The distribution of relief materials meant to cushion the effects of the sit-at-home order in the Federal Capital Territory (FCT) as a result of Coronavirus entered its second week with series of complaints by residents who alleged that officials shared the items to selected people.
Several residents in Kwali, Abaji, Kuje and Gwagwalada area councils complained that only indigenes and members of the ruling political party benefited from the palliatives while non-indigenes were ignored despite assurances by the Minister of Humanitarian Affairs as well as the FCT Minister of State, Hajiya Ramatu Tijjani Aliyu.

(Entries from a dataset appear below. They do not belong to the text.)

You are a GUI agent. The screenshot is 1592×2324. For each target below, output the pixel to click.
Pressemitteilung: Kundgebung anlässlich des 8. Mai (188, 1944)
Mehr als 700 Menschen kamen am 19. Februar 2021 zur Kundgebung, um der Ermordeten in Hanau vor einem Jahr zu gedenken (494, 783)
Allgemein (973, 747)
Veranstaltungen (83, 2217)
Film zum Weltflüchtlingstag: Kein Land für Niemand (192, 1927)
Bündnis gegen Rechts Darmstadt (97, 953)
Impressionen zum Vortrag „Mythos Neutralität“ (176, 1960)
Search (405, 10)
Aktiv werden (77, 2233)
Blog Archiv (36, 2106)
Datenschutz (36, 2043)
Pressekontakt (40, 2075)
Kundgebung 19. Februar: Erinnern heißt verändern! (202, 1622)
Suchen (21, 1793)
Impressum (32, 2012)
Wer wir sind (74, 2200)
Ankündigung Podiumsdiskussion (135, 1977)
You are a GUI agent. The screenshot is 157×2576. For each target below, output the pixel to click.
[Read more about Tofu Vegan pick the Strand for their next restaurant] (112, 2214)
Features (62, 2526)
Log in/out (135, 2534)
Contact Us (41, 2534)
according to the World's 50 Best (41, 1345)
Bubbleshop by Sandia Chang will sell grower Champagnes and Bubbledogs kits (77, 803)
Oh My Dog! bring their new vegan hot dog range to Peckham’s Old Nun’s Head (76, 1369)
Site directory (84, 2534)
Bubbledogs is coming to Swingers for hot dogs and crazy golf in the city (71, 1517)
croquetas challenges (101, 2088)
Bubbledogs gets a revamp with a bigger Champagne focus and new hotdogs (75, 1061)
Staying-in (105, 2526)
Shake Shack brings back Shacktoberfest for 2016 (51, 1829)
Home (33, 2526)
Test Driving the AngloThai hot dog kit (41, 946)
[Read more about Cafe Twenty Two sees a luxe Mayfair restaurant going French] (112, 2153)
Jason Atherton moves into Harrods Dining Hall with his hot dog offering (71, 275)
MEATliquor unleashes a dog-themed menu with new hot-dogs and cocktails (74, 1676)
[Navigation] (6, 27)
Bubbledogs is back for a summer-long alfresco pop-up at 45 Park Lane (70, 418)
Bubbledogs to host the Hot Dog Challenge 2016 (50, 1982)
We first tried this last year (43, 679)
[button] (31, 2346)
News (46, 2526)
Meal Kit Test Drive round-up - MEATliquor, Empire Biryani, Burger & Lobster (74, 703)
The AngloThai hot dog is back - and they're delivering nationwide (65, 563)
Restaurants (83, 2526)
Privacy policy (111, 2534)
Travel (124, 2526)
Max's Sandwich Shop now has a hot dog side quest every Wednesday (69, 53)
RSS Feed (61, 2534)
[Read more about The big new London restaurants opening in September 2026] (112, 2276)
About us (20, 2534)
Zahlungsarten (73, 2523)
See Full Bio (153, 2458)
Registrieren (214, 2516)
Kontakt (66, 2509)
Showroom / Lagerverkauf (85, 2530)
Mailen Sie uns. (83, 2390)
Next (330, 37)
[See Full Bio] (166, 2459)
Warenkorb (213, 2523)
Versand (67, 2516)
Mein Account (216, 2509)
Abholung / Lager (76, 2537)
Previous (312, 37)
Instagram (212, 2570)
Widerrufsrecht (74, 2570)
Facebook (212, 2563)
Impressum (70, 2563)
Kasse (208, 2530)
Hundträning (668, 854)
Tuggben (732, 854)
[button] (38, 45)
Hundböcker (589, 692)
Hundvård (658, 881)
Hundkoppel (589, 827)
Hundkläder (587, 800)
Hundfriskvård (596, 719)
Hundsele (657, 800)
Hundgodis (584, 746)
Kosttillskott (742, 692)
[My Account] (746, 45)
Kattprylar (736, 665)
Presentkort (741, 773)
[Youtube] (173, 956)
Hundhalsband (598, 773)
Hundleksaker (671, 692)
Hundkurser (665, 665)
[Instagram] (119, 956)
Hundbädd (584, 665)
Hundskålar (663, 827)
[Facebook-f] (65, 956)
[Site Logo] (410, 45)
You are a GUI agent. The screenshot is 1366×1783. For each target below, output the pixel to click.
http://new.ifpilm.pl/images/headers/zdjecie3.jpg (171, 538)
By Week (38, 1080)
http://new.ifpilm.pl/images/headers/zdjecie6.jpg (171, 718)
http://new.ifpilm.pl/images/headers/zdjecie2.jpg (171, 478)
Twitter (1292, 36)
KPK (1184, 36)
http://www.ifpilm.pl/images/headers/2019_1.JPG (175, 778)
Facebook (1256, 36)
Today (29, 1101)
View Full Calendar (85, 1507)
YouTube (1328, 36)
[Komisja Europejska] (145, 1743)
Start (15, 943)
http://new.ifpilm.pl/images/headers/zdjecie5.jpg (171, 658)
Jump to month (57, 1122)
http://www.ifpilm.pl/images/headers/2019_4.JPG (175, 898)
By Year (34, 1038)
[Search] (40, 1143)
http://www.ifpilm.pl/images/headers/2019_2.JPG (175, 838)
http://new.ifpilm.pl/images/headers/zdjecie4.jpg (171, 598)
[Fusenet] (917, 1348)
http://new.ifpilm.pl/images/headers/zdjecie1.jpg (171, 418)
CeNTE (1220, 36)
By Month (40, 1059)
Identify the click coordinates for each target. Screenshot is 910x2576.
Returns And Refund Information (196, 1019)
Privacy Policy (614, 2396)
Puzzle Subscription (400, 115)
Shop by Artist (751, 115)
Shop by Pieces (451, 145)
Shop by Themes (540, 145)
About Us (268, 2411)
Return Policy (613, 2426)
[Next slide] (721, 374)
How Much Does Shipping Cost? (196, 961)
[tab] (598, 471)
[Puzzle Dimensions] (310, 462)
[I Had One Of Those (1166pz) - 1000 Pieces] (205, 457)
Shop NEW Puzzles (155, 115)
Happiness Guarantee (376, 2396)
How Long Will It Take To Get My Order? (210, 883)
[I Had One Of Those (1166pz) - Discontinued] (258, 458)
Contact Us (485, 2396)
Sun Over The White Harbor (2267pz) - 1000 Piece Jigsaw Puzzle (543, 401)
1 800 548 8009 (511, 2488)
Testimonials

Residents complained that the food items provided by the federal government private individuals and organisations were shared along ethnic, religious and political party lines in all the six area councils of the territory.
Reacting to the allegations however, executive chairmen of four area councils namely Abaji, Kwali, Kuje and Gwagwalada said in separate interviews that the distribution were made at the constituency, ward and unit areas with the help of political and community leaders such as councillors and traditional rulers.
Kwali Area Council Chairman, Danladi Chiya aka Maibayani assured that proper supervision would be put in place to ensure that the food items get to the people in remote areas of the council.
He told newsmen that the distribution in Kwali was deliberately commenced at the Yangoje Leprosy Centre to drive home the message that the food items were meant for very poor families and those who cannot provide for themselves.
Danladi Chiya warned that any case of diversion would be treated as sabotage while those involved will be regarded as criminals and prosecuted.
Executive Chairman of Kuje Area Council, Abdullahi Sulaiman Sabo, also assured that the council will ensure equity and fairness in the distribution process in the council even as he pleaded with people who have not been reached to be patient.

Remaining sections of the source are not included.